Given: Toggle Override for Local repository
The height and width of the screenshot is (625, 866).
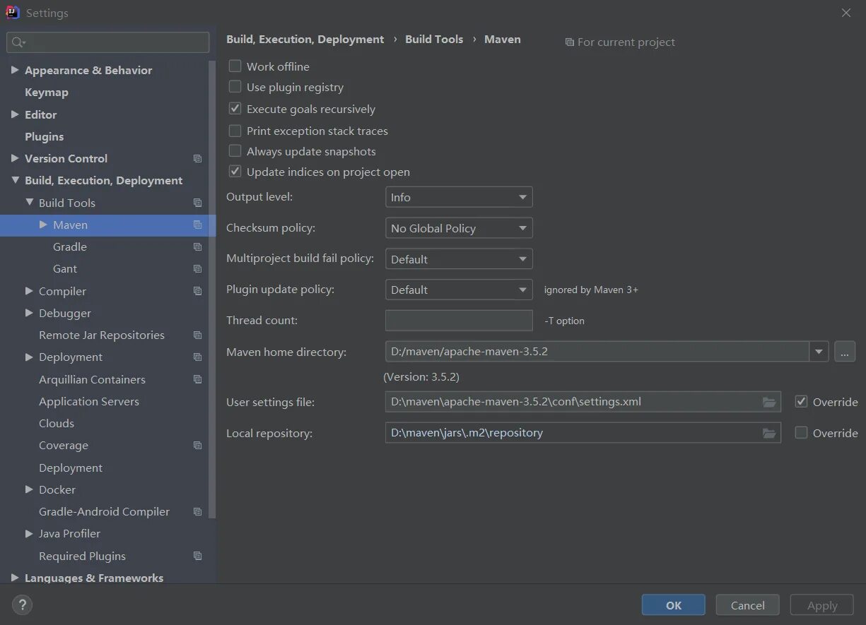Looking at the screenshot, I should point(801,433).
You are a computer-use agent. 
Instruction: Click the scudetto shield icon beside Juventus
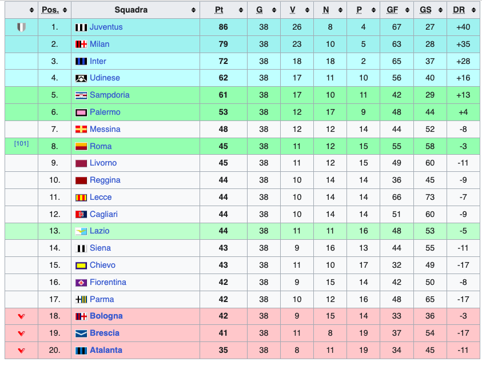(21, 27)
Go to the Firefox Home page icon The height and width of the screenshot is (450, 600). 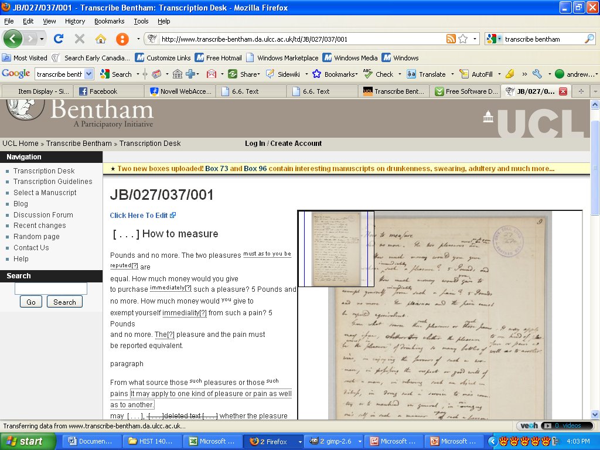coord(101,39)

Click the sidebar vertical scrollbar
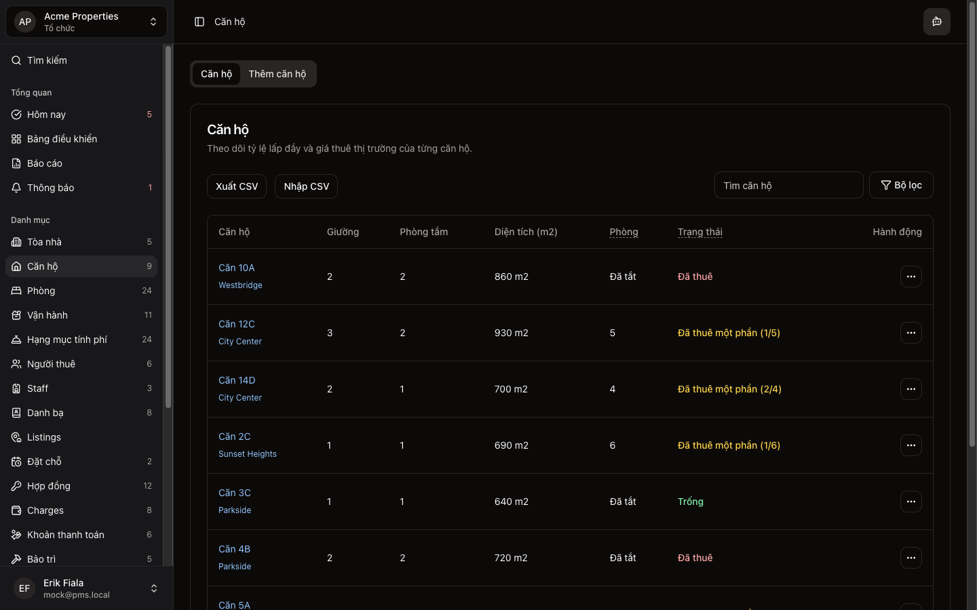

→ **Exercise prompt**
Gather every line in the records above that contains the string "Click", treating uppercase and lowercase as different. Copy each such line in full.

→ **Answer to the exercise**
Instruction: Click the scudetto shield icon beside Juventus
Click the sidebar vertical scrollbar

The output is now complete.